↓
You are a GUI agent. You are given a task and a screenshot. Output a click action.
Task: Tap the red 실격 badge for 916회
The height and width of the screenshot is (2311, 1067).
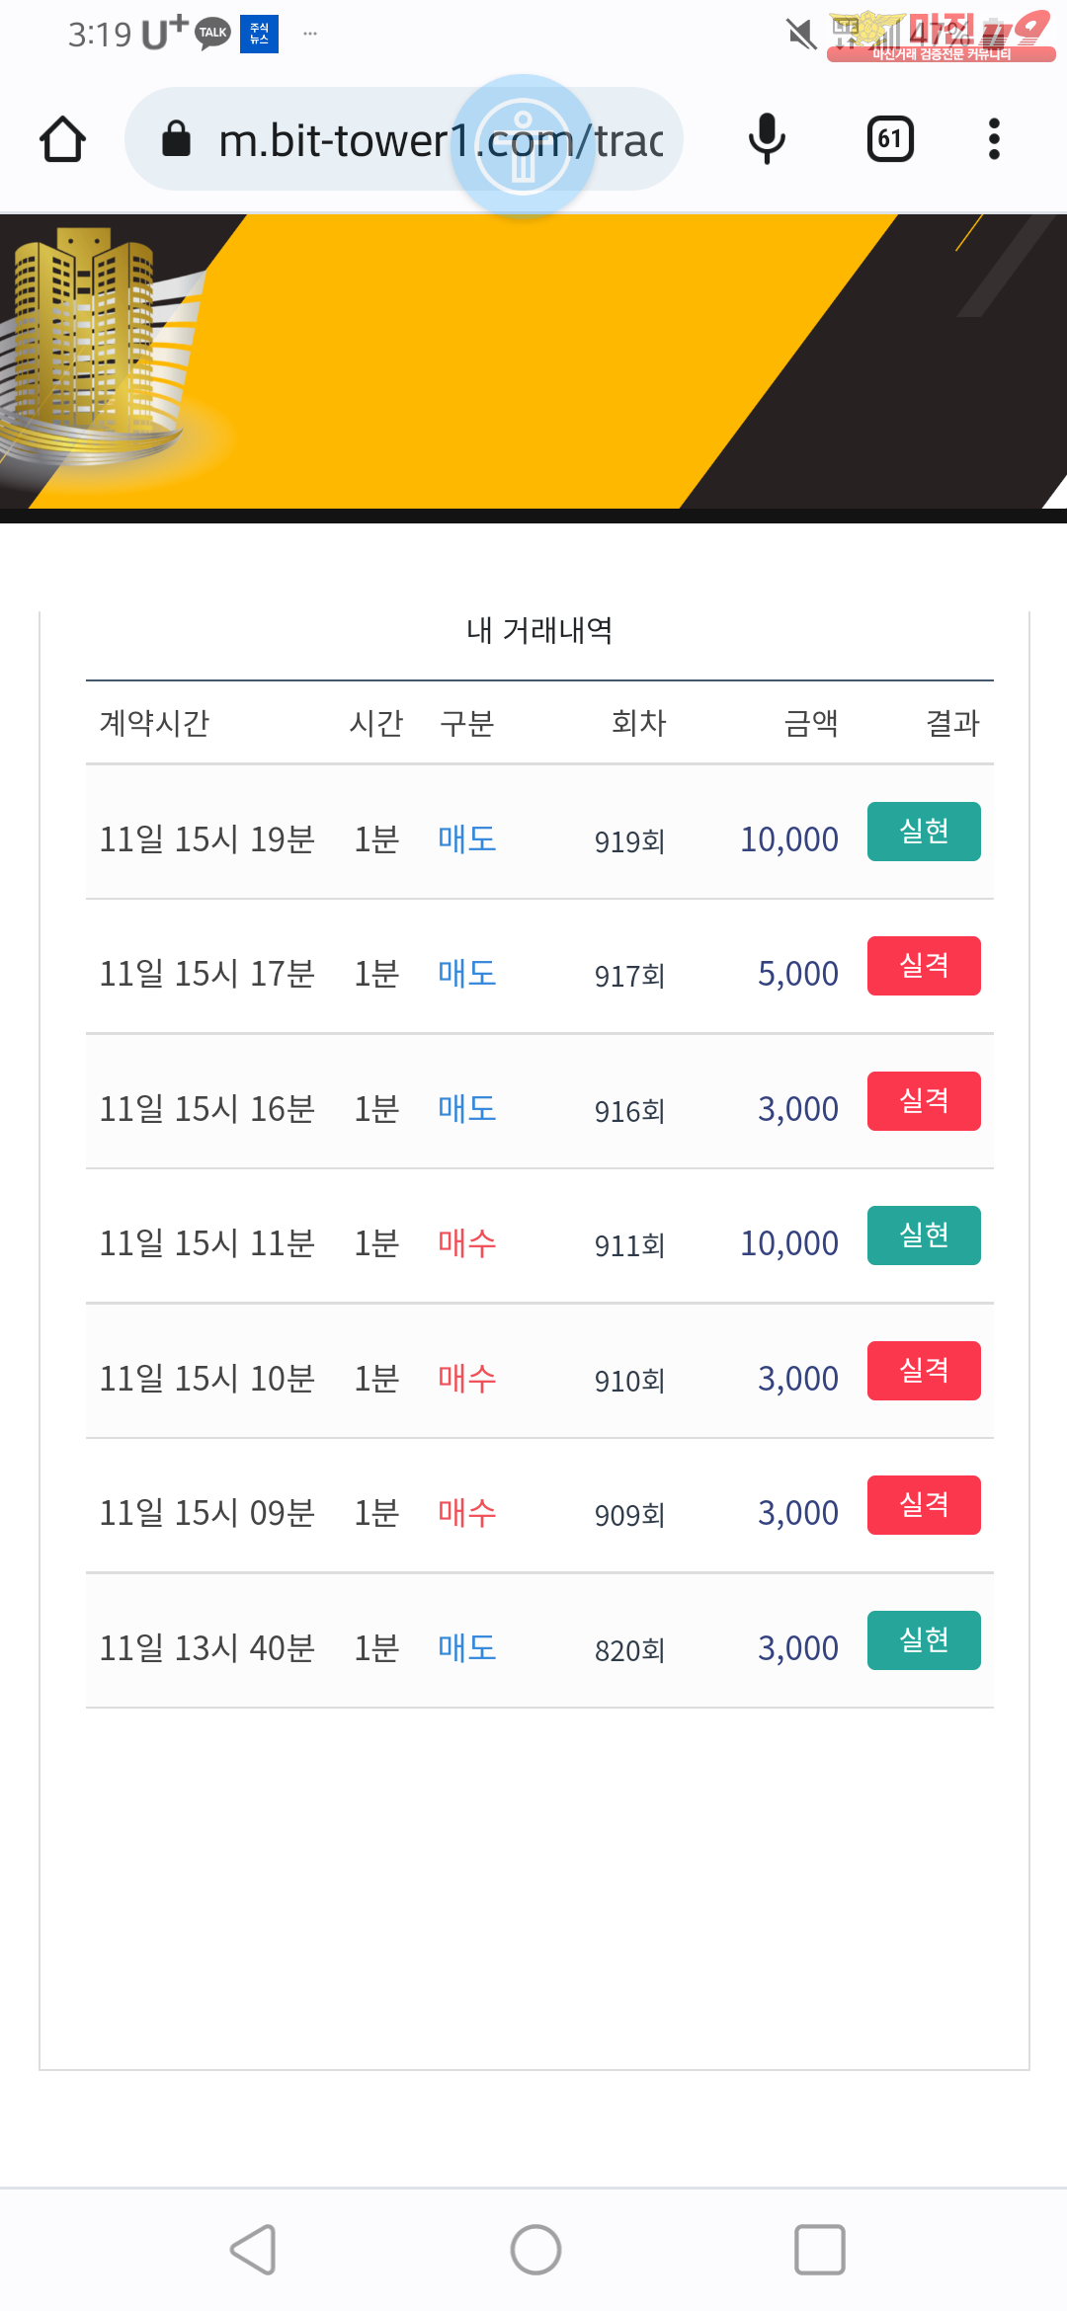(924, 1101)

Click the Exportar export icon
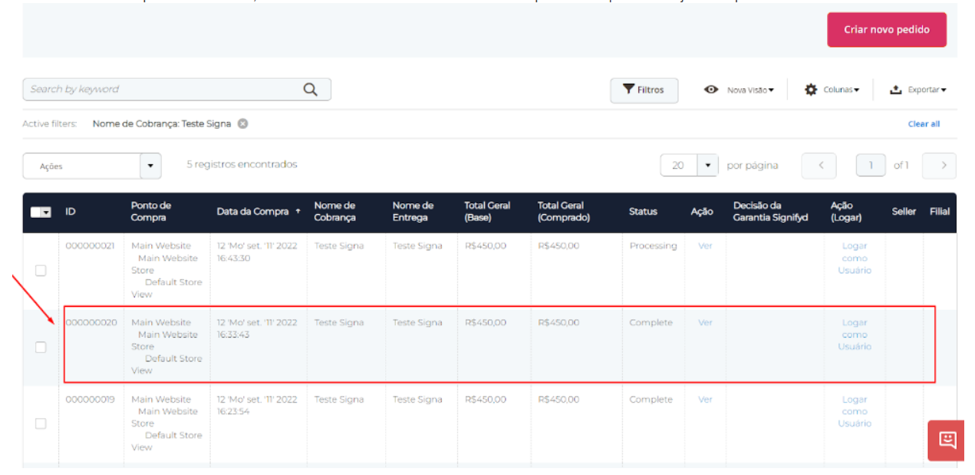pyautogui.click(x=895, y=90)
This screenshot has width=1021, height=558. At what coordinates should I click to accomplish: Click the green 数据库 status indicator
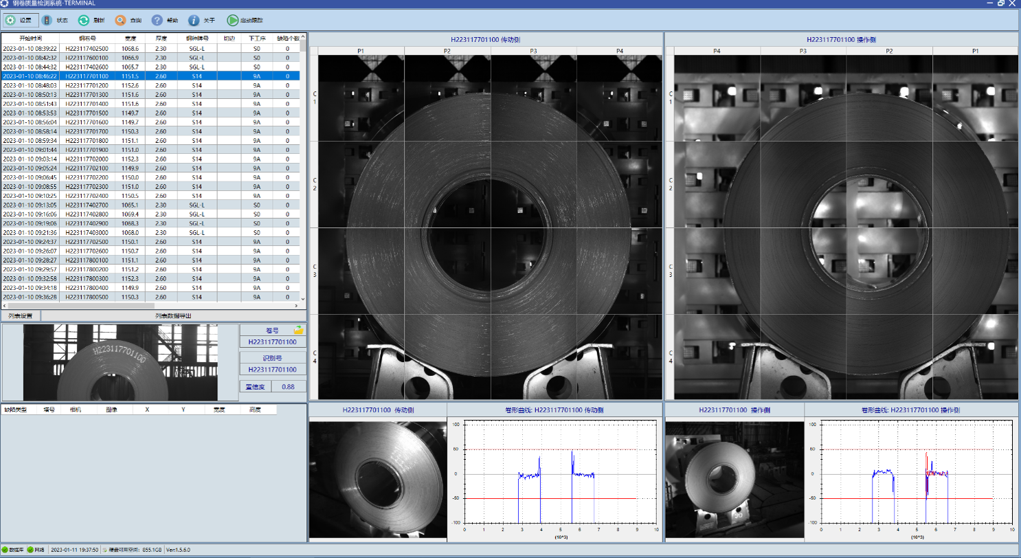pos(5,550)
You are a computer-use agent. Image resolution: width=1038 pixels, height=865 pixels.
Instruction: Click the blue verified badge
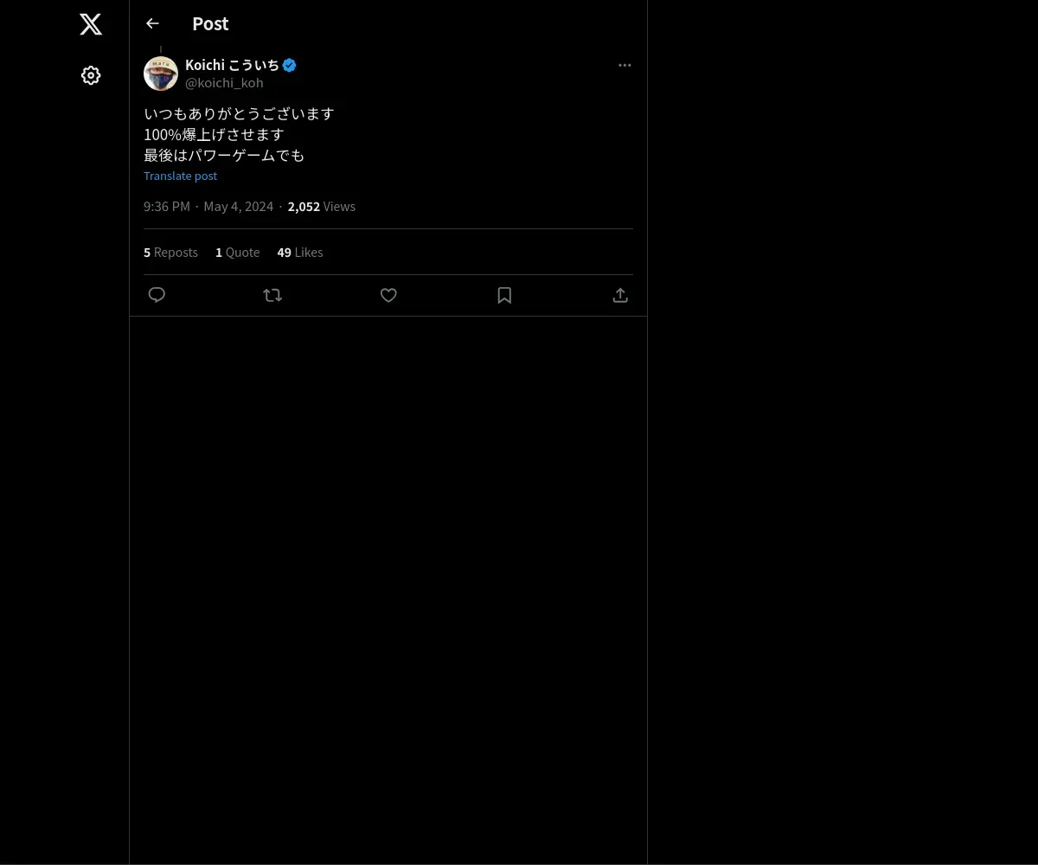[290, 65]
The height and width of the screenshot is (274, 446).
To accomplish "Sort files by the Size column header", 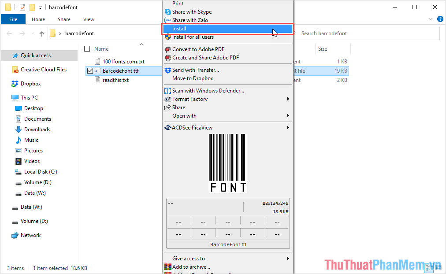I will pyautogui.click(x=323, y=49).
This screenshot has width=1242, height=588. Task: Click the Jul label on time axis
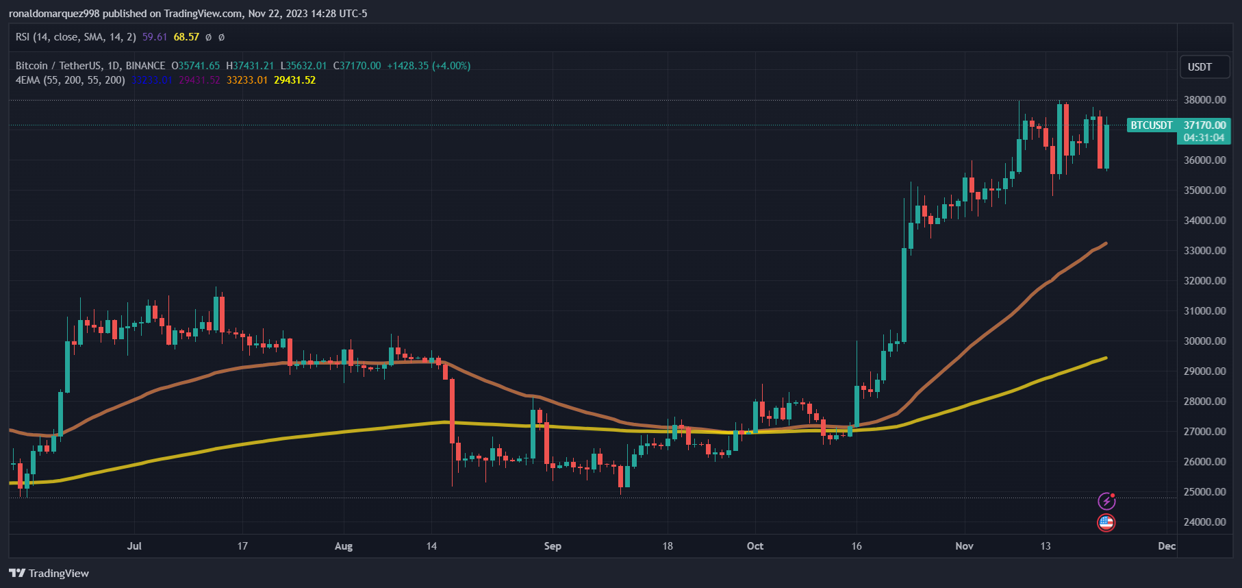(x=134, y=546)
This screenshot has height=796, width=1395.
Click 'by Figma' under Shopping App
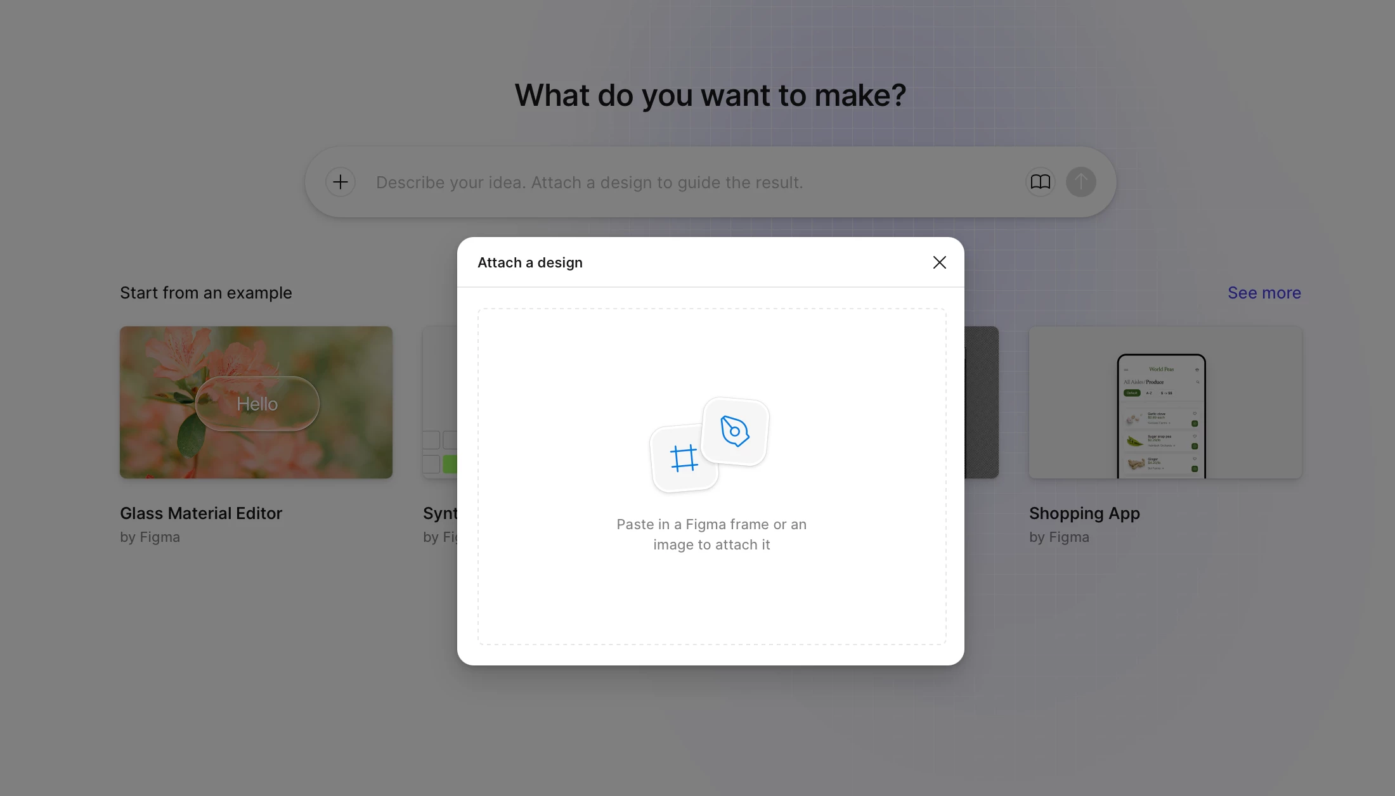1059,537
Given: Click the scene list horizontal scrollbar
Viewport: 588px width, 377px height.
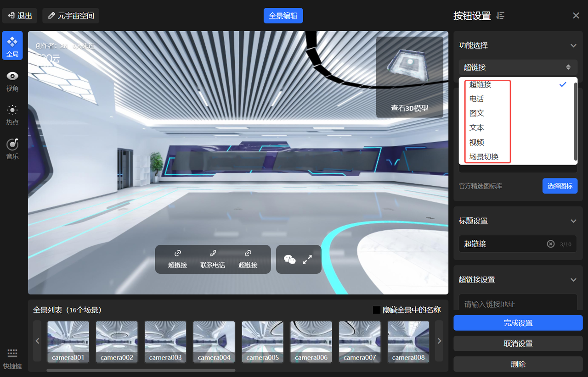Looking at the screenshot, I should 141,370.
↑
• **WHAT YOU WILL DO**: Please rewrite the records starting at the line that contains "This screenshot has width=1242, height=588." and ending at the end of the records, with "horizontal" changed to "vertical" and nothing else altered. Leave the pictures out of your answer.

• **TASK SOLUTION**:
This screenshot has width=1242, height=588. Task: Click the Jul label on time axis
(x=134, y=546)
This screenshot has height=796, width=1395.
Click 'by Figma' under Shopping App
1059,537
Given: Click the scene list vertical scrollbar
Viewport: 588px width, 377px height.
Looking at the screenshot, I should 141,370.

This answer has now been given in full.